Elizabeth Walter Playing Mozart Sept. 22 in Petaluma

GINASTERA'S PERCUSSIVE SONATA SHINES IN WALTER'S PETALUMA RECITAL

by Terry McNeill
Sunday, September 22, 2019

Elizabeth Walter has had considerable impact on Petaluma’s classical music scene, actively promoting music programs in schools, producing concerts through her Sky Hill Cultural Alliance, and playing benefit concerts to raise funds for music in area schools. Sporadically she performs just for the music itself, and Sept. 22 found her in recital in the cozy Petaluma Historical Museum.

Programming four sonatas and playing from score throughout, the artist began with Mozart’s lyrical B Flat Sonata, K. 333, in a performance that featured relaxed tempos and conventional phrasing. The house piano has a bright and tonally thin top end that surprisingly added to the thematic and harmonic clarity. Trills in the charming andante cantabile were even, and in the extended rondo Ms. Walter departed from her temperate reading by letting in some musical “light” in the novel cadenza. The section is unique to Mozart’s 18 principal sonatas, and it was played with brio.
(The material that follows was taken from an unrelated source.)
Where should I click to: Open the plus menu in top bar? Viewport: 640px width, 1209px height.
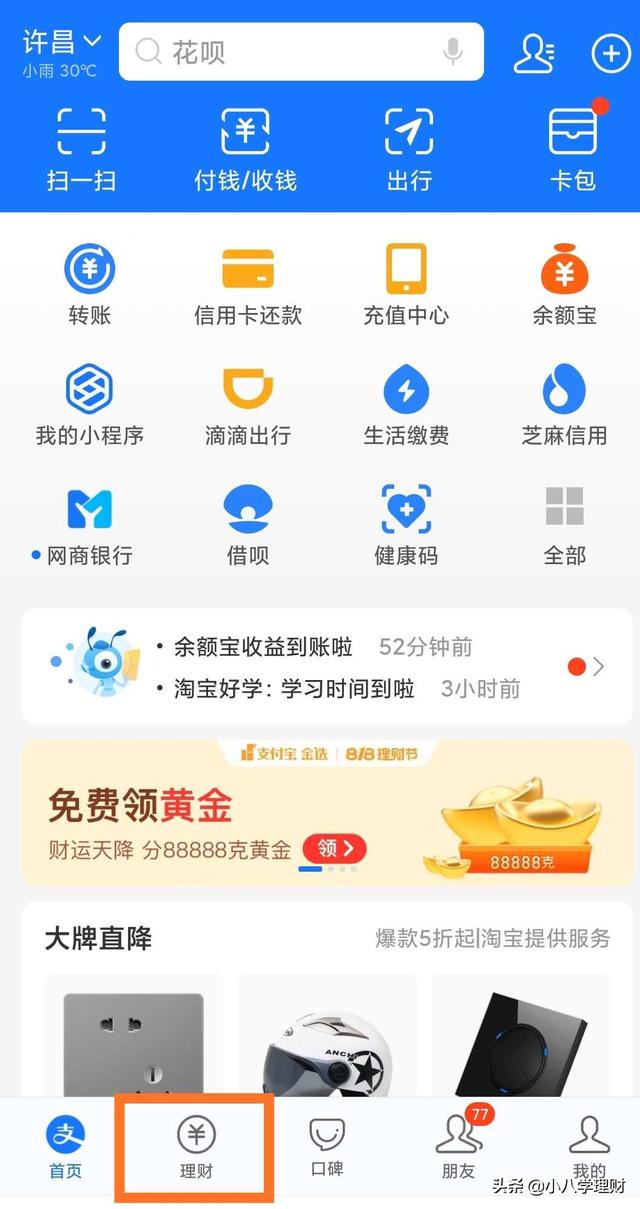coord(611,53)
Beethoven’s early C Minor Sonata, Op. 13 (“Pathétique”) completed the first half, with Ms. Walter emphasizing some of the raw drama in the writing, with a judicious tempo in the opening grave-allegro. The held fermatas were loud and delicious. A strict tempo characterized the lovely adagio with just a little speed up in the middle, and steadfast rhythms in the rondo finale. Right-hand voices were underscored and sonic emphasis was changed where Ms. Walter wanted more sound in close hand positions.

In announcing Ravel’s Sonatine (a short sonata) from 1905, the pianist mentioned that it’s mostly a nostalgic minuet, and that her dog is named “minuet.” This playful work is seemingly uncomplicated, but the pianist’s measured rubato and direct approach lacked only richness of tone color, with the instrument both an ally and foe. The animé section had an elegant wash of sound.

A cornerstone in Ms. Walter’s repertoire, Ginastera’s Op. 22 Sonata, was the afternoon’s highlight, and extends the energetic Danzas Argentinas (composed 15 years prior) into a high-temperature percussive four-movement work of exceptional force. Ms. Walter rose to the occasion with the requisite contrary double octaves, heavy damper pedal and often-breathless potent speed. She caught the mystery of the rhapsodic adagio molto, and drove headstrong into the ostinato that concludes a wild sonic ride over fifteen minutes. There was introspection and also loud contrasts, and the small audience generated a resonant ovation at the final chord.

Ms. Walter’s pianism in this recital was secure and often forceful, and she eschewed histrionics and wayward realizations in favor of careful attention to the score and letting these majestic works unfold convincingly.